Speaking of commercials that make me laugh (?) - I was within ear shot of an advertisement that said "And if you act now you can get this for only $399.00"
I'm sorry but "only" never applies to three-digit cost!!
Speaking of signs that make you turn your head...I noticed a vehicle the other day cruisin' on down the road with a signage on it that read "Crash Research Car"! - Wow. how many tests can you actually run? Do they EVER pass? Where can I sign up?!? :)

Enclosing (and speaking of something that I wasn't currently speaking of...get it?)
Whilst (yes whilst) at Starbucks, I was handed my White Chocolate Mocha with Caramel on top without one of those little sleeves. I didn't accept it. The girl said "Oh, you want a sleeve? I was gonna say "Oh no, that's fine" Then, when she handed it to me, I was gonna make her hold on to it 'til she DROPPED it due to the excessive heat that they are speaking of when they label RIGHT THERE on the side of the cup! - And then I'd say "it's hot ain't it?" 'causeing a chain-reaction of never giving out a hot beverage without one of the sleeves.......but, alas, I said yes to the offer, took it, enjoyed it on my ride in considering I paid ONLY $4.89 for it!!

Later

Wednesday, January 6, 2010

Bring me your tired, your needy, your complaints?


Howdy in the face!

You know anyone that is negative, dramatic, or in a bad mood ALL the time? And you think "I wish they would be in a good mood for a change." - Then, the day they are.....you realize that they are the most ANNOYING person ever??
I have the privilige of be co-employed with such a person.
He's usually very determined to let things upset her. *(yeah, i switched up the sex to throw you off!) - Now, I wish they'd go back to being ticked off and quieter!!

This is the time of year that we save money on gas. It's too cold to stay outside and pump for more than half a tank! I trust your Christmas. I had a trampoline - It flew away. We're getting another. A HEAVIER one!
Have you re-gifted? I think I got something that someone else didn't want and may be "three-gifting" soon!

You know what I like? Ii like....when people come up to me and complain or question things that I have ABSOLUTELY no control over! LOVE that! - So, in turn, I'm-a-gonna start sending them random mail from made up names complaining about problems in far away places.

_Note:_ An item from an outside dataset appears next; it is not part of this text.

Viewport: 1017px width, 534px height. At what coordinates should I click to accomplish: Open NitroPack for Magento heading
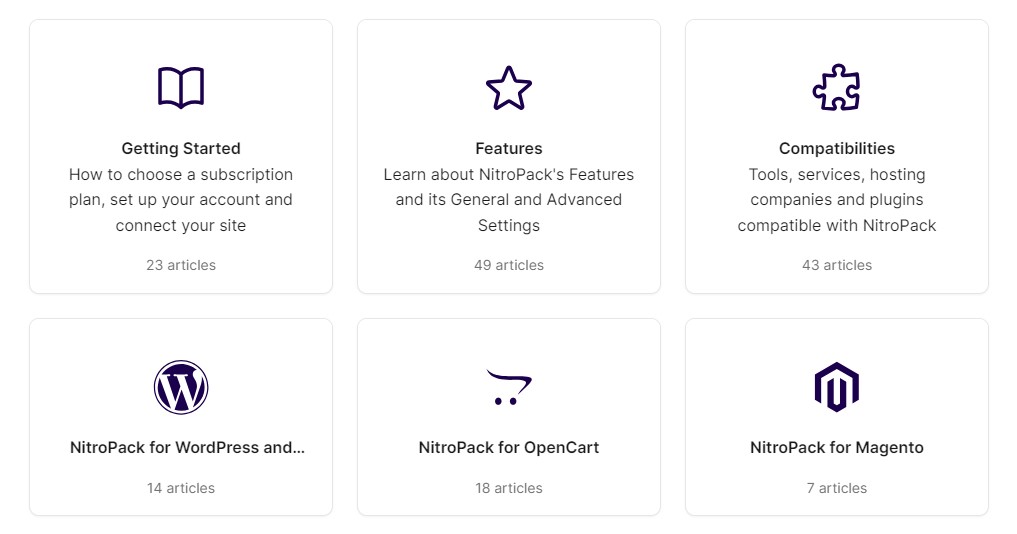(837, 447)
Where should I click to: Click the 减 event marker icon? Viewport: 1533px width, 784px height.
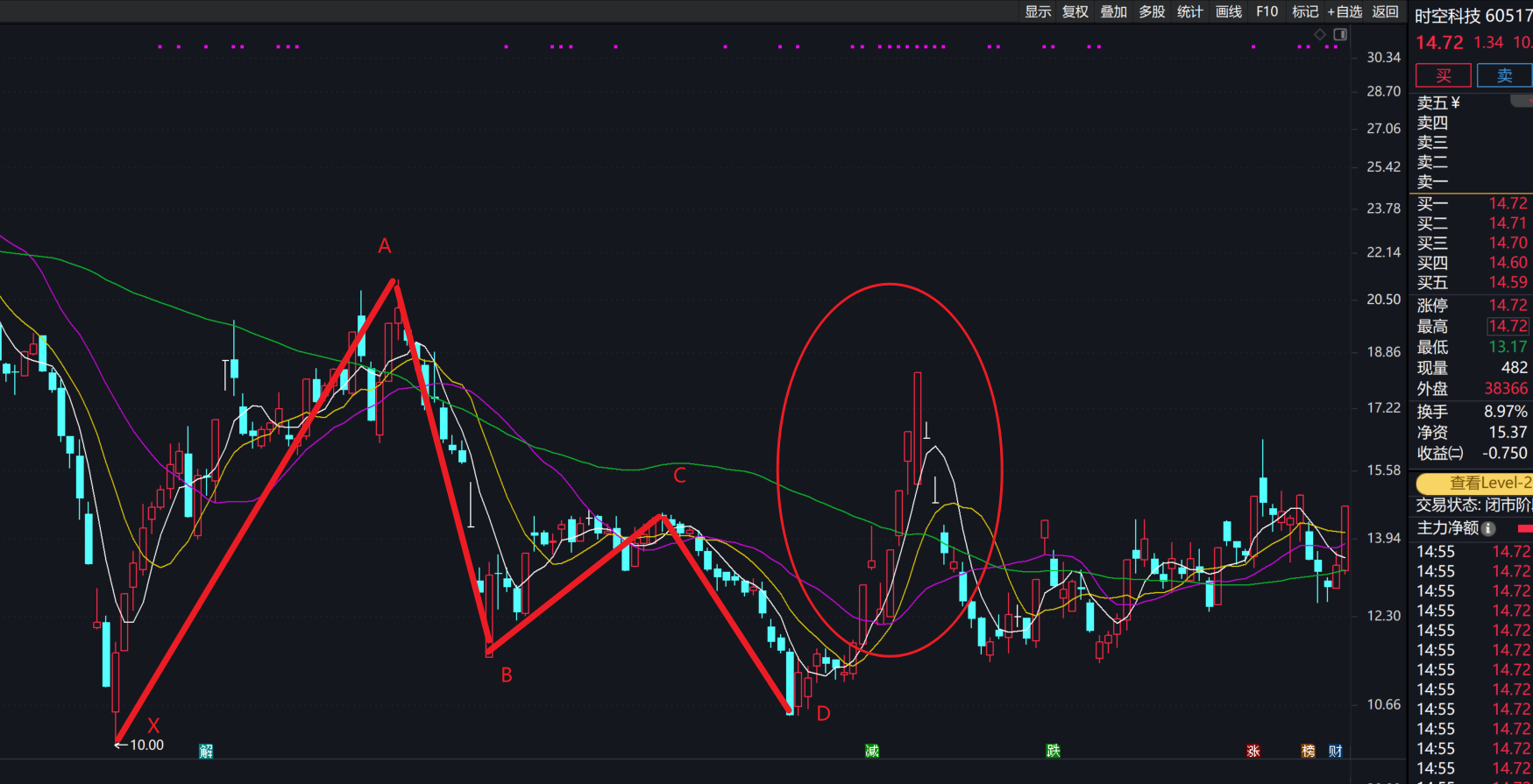click(x=872, y=751)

EXAMPLE: ('cause ya know I got 'em)
"To whom it may or may not concern" "It's come to my attention based on an episode of Dateline that there are starving people in Africa." "Please do something about this." "Do you like it that kids are starving?" "I can't believe you let it get to this point."

OR -
"The girls that work at the local Sonic are rude" "Please go to each one, order, then criticize them on their tone and educate them on how to deal with customers" "Start with the one in Washington State"


Ahh...that's better! :)

Well, off I go to put $2.00 of gas in at a time!